Deliah, all innocent and proud, said, "It's called worship. She teaches me, too."

And that right there was the moment the whole damn game changed. Fien told Jessen everything. The Setrums listened—and freaked the hell out. Worship? That was the cheat code. That was why the Viejo were growing stronger. People didn't just love them—they believed in them. And belief? Belief was power.

So the Setrums pivoted hard. No more casual cosmic hangouts. They demanded worship. Structured it. Weaponized it. And from that, the whole major/minor group divide was born. The more a group worshipped, the more power they got in return. Cities rose. Hierarchies formed. The Ozeleans? They bought in early, like spiritual stock traders. And the dividends were real. But the Viejo didn't just vanish.
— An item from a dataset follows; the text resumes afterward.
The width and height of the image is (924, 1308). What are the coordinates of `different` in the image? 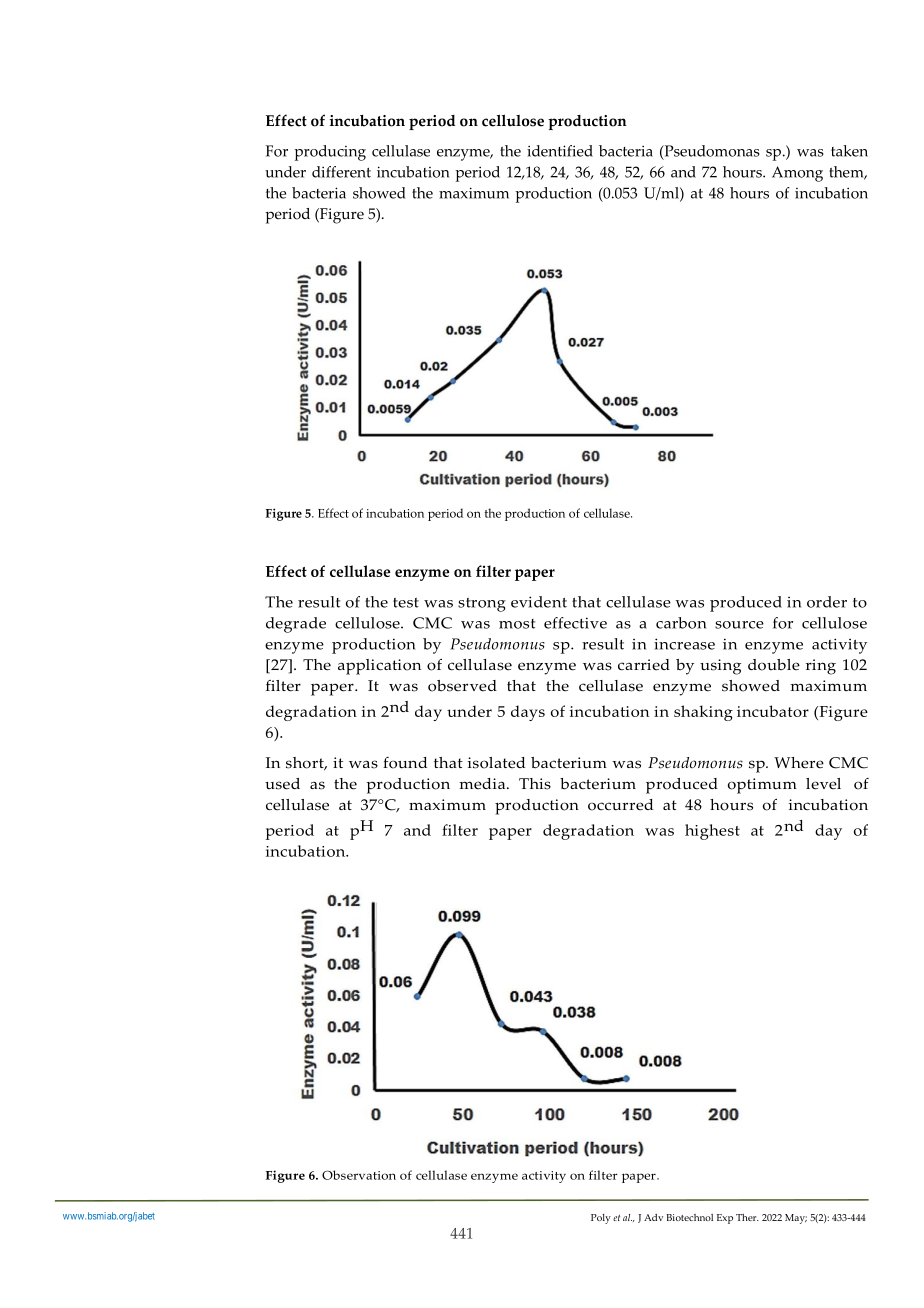 It's located at (341, 172).
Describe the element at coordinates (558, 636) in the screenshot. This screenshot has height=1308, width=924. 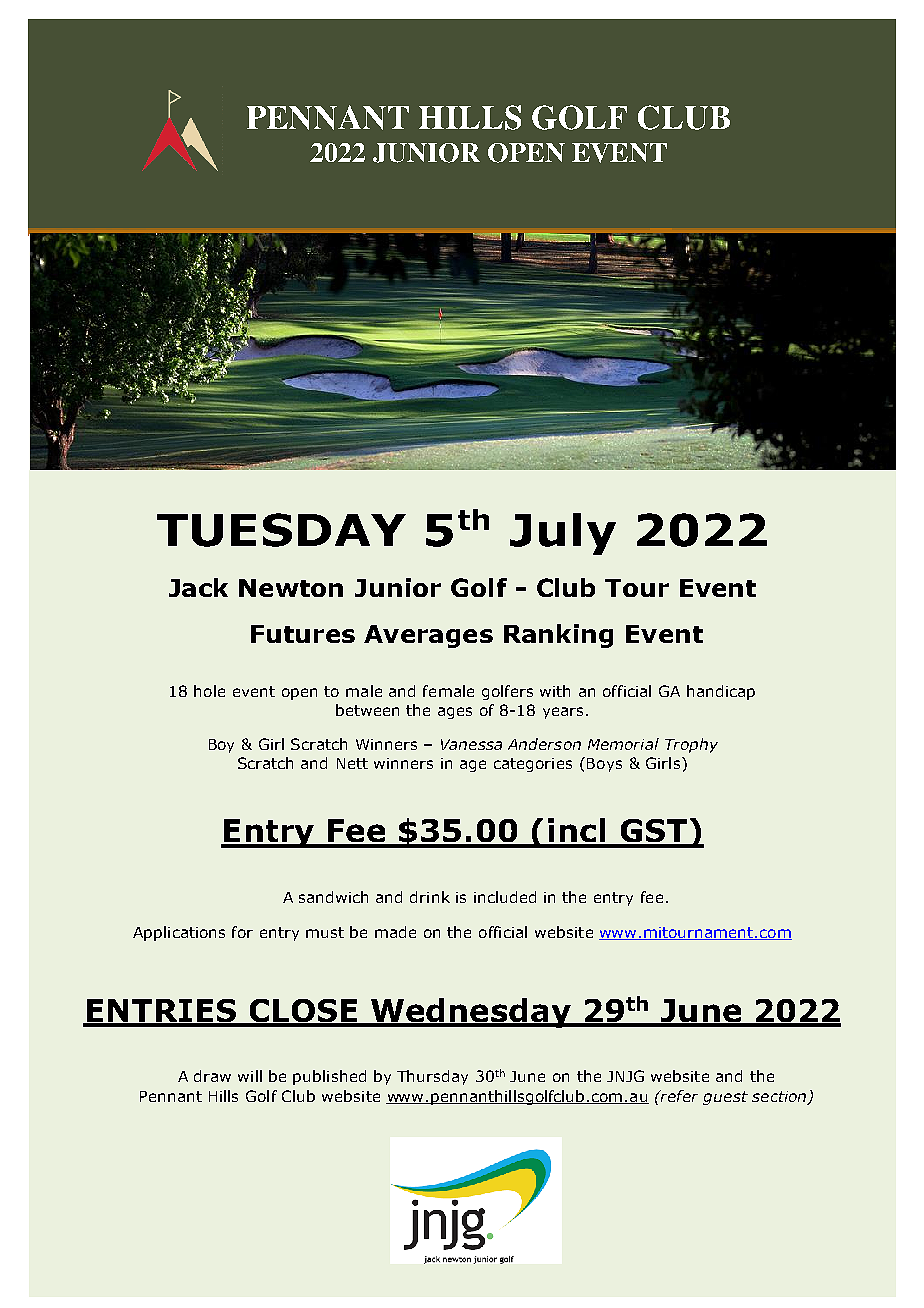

Oh no. They had a priestess. And she wasn't done worshiping yet.

A war between the Setrums and the Viejo? Yeah—apocalypse. Not the poetic kind either. We're talking actual sky-on-fire, ocean-boiling, reality-splitting apocalypse. Everyone knew it. Everyone feared it. Even the Setrums, cocky as they were, didn't want that smoke. And so... they made the Pact.

The idea was simple, terrifying, and desperate: lock all cosmic-level power into one object. One artifact. The Scepter of the End.

No Setrum could wield it. No Viejo could access it. It would lie dormant until the end times—until Senedro needed it most.

Under the Pact, Setrums agreed to never engage directly with the realm of Senedro. No more walking the lands, no more cosmic cameos. They'd stay in their sky-fortresses or wherever it is celestial creatures go to sulk. The Viejo, in return, would move—far east, beyond the veil of the known world, to the edges of existence. Think of it like magical mutual exile.

Deliah's mother? Yeah... she didn't get to stay. She was one of the last known Viejo worshippers, and that meant she had to go. The Viejo took her when they left—whether it was mercy or insurance, no one could say. The terms were brutal: no seed of the Viejo shall remain in Senedro. They erased every trace. Or... so they thought.

But Deliah—oh, Deliah—wasn't just any leftover. She could see the future. She could heal with a touch. That wasn't witchcraft, no matter what the people whispered behind her back. That was heritage. And deep down, everyone in Senedro feared what she might become. So they slapped a label on her. Witch. Easy to fear. Easier to dismiss. Deliah, though, wasn't interested in revenge. She played the long game. Quiet. Sharp. Strategic.

And when Fien started slipping, Deliah chose a different horse: Gideon. She saw strength in him, steadiness, a kind of cold logic Fien lacked in her thirst for conquest. She helped him rise. Gave him visions. Gave him allies. Pulled strings Fien didn't even know existed. She was the real power behind Gideon's throne.

And the best part? Fien had no idea.